One of the most interesting motifs and recurring themes in the album is that of the “invisible string” and the “mad woman”. Many have made parallels of the songs with the classic 19th century novel Jane Eyre by Charlotte Bronte. “Isn’t it just so pretty to think / All along there was some / Invisible string tying you to me,” and, later on: “One single thread of gold / Tied me to you”, Swift sings in the chorus of the song “Invisible String”, describing her life before she met her current beau Joe Alwyn and how the string connected them over the years.
The line echoes the words of Mr.
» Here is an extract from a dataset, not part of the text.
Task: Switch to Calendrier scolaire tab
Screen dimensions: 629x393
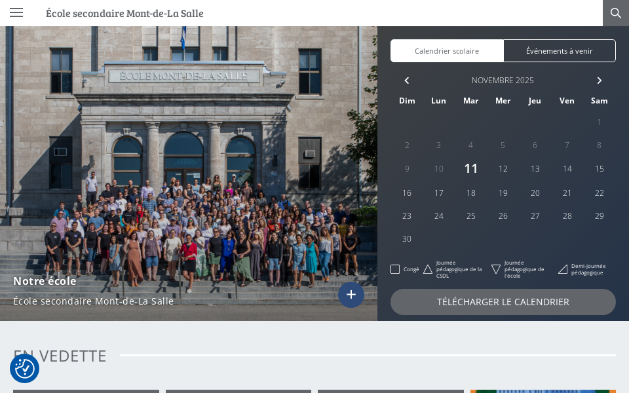Action: point(447,51)
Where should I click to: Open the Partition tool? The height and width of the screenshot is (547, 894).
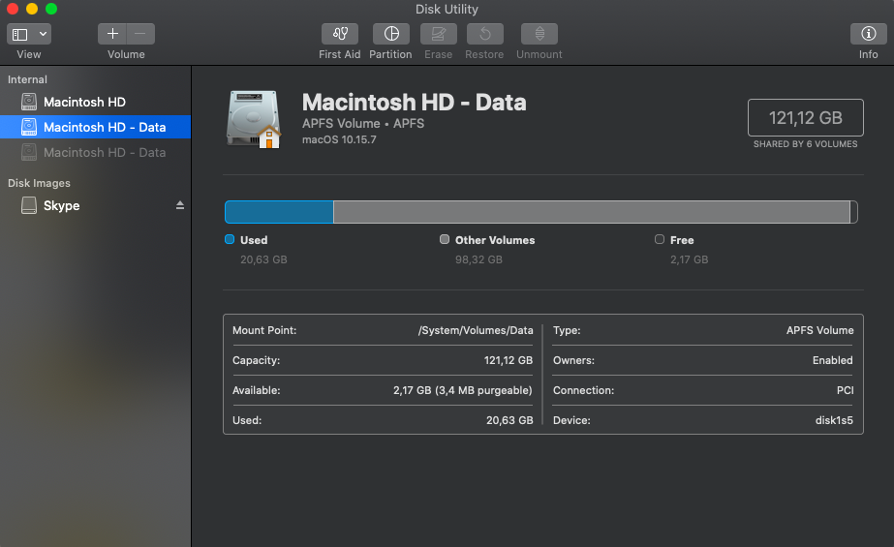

Rochester’s confession to Jane in the novel, “I have a strange feeling with regard to you: as if I had a string somewhere under my left ribs, tightly knotted to a similar string in you. And if you were to leave, I’m afraid that cord of communion would snap. And then I have a notion that I’d take to bleeding inwardly”.
Now as much as romantic it sounds; the song is cleverly paired with the track “Mad Woman” which comes next in the queue in Folklore. The idea of “Mad Woman” or “Mad Woman in the attic” used in a lot of 19th-century literature such as The Yellow Wallpaper by Charlotte Perkins Gilman, Turn of the Screw by Henry James, and of course Jane Eyre, where Mr. Rochester’s wife Bertha is kept locked up in a chamber and deemed insane.
The depiction of these “hysterical” women has often been argued as to how women were considered not of sound mind and couldn’t make decisions if they failed to fulfill the patriarchal and domestic ideals set up for them by men. Swift sings in “mad woman”, “What a shame she went mad/ You made her like that”.
Another track “the last great American dynasty”, tells the story of 20th-century socialite Rebekah Harkness (In pic), one of the richest women in American history and the earlier inhabitant of Taylor’s Rohde Island home. Harkness was the gossip of the town and blamed for her husband’s Bill Harkness, the heir to Standard Oil, death and her subsequent decisions garnered scrutiny from tabloids and became infamous for not fitting in. “She was a woman who was very, very talked-about, and everything she did was scandalous. I found a connection in that” Taylor said on her inspiration behind the song.
These tracks on Folklore present the stories of how women from past and present times are discredited for their work how it affects their perception both by the women themselves and the society. Taylor Swift’s life had always been given unfavorable press coverage and her public conflict with first Kanye West and then Scooter Braun as they took credit for her works highlight her themes of songs. Folklore carries some of the best songs Swift has ever worked upon and its poetic nature and ambiguity leave much food for thought as well as listening delight.